Existem diversas formas de jogar colaborativamente, mas acredito o que une a todas ela é a demolição em alguns pontos do papel superno que o narrador exerce, talvez até mesmo “democratizando” a mesa. Em um jogo como Covenant (o qual eu já debati a respeito), vemos um exemplo muito bom desse tipo tipo de jogo. Basicamente a única tarefa do narrador é arbitrar, o jogo gira em torno dos debates entre personagens, e a cadeira de árbitro pode variar sem problemas entre as cenas.

Uma outra forma interessante, que confesso sempre ter sentido vontade de testa-la, é transformar o narrador em um agente passivo, mais ou menos como na idéia do jogo West Marches, proposta pelo Ars Ludi. Nesse jogo, temos um grupo bem grande de participantes, podendo chegar a números como quinze, vinte jogadores sem maiores problemas. A idéia é que todos eles moram em uma cidade segura, mas no coração de um mundo muito selvagem e desconhecido.
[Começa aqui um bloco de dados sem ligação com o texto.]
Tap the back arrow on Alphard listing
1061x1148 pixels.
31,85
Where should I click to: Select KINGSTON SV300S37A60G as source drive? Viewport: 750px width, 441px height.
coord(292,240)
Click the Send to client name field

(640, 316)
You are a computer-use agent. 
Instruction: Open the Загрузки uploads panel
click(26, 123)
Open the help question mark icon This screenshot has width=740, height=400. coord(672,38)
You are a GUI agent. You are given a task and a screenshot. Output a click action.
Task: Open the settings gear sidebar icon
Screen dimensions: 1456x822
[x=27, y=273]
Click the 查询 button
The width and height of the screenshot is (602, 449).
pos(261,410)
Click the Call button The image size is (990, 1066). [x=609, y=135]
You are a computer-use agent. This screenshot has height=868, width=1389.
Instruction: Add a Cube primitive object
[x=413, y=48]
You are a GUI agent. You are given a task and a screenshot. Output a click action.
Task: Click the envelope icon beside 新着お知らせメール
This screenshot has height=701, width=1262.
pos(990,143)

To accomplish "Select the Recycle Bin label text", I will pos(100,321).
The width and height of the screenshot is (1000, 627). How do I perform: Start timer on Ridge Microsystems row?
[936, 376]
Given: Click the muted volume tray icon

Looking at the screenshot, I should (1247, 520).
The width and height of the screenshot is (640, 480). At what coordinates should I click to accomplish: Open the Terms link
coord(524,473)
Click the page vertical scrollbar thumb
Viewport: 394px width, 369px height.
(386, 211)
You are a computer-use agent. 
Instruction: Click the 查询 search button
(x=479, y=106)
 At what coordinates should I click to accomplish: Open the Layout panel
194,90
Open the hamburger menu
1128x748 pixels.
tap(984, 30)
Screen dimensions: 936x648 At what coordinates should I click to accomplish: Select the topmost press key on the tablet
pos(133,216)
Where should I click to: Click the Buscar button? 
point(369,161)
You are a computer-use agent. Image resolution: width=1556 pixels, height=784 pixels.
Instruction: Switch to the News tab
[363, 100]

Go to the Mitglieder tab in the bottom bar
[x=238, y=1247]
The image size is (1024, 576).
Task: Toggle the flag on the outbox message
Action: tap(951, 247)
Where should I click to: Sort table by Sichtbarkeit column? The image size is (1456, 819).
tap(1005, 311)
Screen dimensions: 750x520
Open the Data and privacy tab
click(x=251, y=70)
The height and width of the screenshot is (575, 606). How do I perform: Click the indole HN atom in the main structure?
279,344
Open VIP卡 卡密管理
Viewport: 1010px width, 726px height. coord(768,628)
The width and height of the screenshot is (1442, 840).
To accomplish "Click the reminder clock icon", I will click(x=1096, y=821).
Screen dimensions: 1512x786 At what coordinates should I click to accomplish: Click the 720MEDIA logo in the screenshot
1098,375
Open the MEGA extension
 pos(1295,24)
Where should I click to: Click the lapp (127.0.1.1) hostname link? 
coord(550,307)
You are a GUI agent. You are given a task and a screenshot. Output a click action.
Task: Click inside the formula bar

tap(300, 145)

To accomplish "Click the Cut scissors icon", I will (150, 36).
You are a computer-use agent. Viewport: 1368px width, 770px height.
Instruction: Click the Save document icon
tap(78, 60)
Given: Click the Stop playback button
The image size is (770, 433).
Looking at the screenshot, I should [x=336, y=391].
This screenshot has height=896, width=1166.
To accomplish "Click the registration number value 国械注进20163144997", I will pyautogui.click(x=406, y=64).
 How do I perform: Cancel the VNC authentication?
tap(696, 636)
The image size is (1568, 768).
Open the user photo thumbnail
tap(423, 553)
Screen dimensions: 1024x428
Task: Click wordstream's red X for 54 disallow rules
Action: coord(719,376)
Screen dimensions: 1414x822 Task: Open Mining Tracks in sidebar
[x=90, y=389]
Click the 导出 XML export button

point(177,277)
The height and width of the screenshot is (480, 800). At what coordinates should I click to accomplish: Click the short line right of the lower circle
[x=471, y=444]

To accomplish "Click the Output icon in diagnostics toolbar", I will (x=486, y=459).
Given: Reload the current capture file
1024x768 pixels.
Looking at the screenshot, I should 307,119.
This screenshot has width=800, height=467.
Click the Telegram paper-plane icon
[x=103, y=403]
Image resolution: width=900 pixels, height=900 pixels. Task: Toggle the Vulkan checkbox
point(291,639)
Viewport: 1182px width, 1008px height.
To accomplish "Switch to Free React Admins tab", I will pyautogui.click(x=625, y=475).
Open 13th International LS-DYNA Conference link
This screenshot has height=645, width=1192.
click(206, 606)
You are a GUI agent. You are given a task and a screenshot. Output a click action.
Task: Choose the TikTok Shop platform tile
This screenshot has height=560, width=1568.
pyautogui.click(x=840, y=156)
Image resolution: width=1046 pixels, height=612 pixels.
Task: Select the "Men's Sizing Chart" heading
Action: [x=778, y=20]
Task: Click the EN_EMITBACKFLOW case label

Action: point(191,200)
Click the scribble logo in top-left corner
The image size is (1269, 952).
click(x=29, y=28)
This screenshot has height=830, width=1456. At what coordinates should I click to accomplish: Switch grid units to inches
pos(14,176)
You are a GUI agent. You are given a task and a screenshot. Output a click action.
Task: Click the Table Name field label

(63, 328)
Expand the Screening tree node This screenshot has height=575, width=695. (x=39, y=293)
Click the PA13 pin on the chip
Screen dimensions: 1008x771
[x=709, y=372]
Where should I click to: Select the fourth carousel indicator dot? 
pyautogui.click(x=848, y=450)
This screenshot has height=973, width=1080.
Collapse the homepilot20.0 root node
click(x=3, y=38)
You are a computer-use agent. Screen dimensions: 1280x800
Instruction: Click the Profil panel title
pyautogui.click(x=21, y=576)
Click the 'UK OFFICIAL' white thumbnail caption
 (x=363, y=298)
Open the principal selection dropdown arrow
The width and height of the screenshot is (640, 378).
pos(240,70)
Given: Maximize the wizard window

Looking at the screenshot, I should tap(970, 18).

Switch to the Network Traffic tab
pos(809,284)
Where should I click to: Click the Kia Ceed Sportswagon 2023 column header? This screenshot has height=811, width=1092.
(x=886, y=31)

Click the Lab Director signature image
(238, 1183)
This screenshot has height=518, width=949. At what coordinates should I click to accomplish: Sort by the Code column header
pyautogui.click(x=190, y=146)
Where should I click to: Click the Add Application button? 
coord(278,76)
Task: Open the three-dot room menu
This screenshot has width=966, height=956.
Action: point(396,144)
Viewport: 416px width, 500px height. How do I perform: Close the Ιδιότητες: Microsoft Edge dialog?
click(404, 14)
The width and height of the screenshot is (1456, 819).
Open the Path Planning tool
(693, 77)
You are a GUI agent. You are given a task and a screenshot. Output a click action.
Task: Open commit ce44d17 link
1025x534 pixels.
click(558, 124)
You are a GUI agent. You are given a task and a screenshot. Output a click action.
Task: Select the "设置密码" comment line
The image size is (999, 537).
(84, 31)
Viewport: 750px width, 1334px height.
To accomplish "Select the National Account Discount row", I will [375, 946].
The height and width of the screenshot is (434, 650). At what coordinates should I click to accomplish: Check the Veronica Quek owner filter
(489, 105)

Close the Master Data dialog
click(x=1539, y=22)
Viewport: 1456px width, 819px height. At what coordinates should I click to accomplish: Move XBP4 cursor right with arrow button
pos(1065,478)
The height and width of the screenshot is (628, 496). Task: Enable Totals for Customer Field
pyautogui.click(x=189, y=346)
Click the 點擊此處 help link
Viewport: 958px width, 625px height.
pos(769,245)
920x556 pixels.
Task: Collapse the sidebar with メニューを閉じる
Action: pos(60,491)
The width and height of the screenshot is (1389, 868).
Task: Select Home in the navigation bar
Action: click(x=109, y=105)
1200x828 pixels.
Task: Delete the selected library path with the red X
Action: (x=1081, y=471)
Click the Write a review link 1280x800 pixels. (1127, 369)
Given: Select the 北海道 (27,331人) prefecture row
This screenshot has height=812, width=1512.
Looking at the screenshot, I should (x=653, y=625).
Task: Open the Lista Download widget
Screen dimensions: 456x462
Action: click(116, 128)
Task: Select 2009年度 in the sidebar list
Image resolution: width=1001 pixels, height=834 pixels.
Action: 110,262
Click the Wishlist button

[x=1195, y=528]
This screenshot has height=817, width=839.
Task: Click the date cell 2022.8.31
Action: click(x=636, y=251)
O objetivo principal do jogo é explorar esse mundo, descobrir sua história e por que não, ser uma pessoa de muito maior renome do que as demais na cidade. O narrador desenvolve todos os locais do mundo, as dezenas de dungeons, tribos inimigas, monstros, enfim, o que quer que tenha fora da cidade. Tudo em um ecossistema coerente, com ruínas históricas, tesouros perdidos e mistérios bem espalhados. Ainda sim, não existe plot, os personagens formam grupos e saem pelo mundo para explora-lo. No final de cada sessão idealmente eles voltam a cidade, e podem se reunir ou não com outros jogadores para novas explorações. É necessária a criação de um espaço público comum para que o jogo funcione. Ele pode ser uma lista de discussão ou um fórum. Este espaço serve para duas coisas importantes, os jogadores irão postar sumários do que eles vivenciaram ou descobriram, assim como irão atualizar o mapa, com as rotas que utilizarão e a presença dos perigos que ficaram sabendo a respeito. Dessa forma o jogo cresce e todos ficam por dentro do que aconteceu, mesmo nas explorações que não participaram. Ele é extremamente dependente de ajuda mútua e no entanto incentiva a rivalidade entre jogadores. Recomendo a todos a entrar no site e procurar a respeito do grande experimento que foi o West Marches.

Capa de Equinox Roads para Changeling: the Lost
Capa de Equinox Roads para Changeling: the Lost

O que não faltam na verdade são jogos que visam essa mudança no papel do narrador. O mais recente deles é incrivelmente um suplemento de Changeling: the Lost, chamado Equinox Roads. O apêndice do livro traz as regras para um mini-jogo intitulado “a game o immortals” , onde os jogadores interpretam fadas verdadeiras em uma disputa por títulos onde cada uma conta uma história. Ainda não tive chance de ler efetivamente este apêndice, mas parece que ele é um ótimo exemplo de roleplay colaborativo.

Não há muito mais para se dizer aqui, gostaria apenas de ter aberto um pouco os olhos dos leitores para essa modalidade inteiramente nova de jogo. Eu mesmo estou aberto a testa-la, basta me contatarem, dos sistemas aqui propostos, aquele do west Marches lembra muito os cenários de live action, onde grande parte dos problemas são passivos, e é responsabilidade dos jogadores busca-los.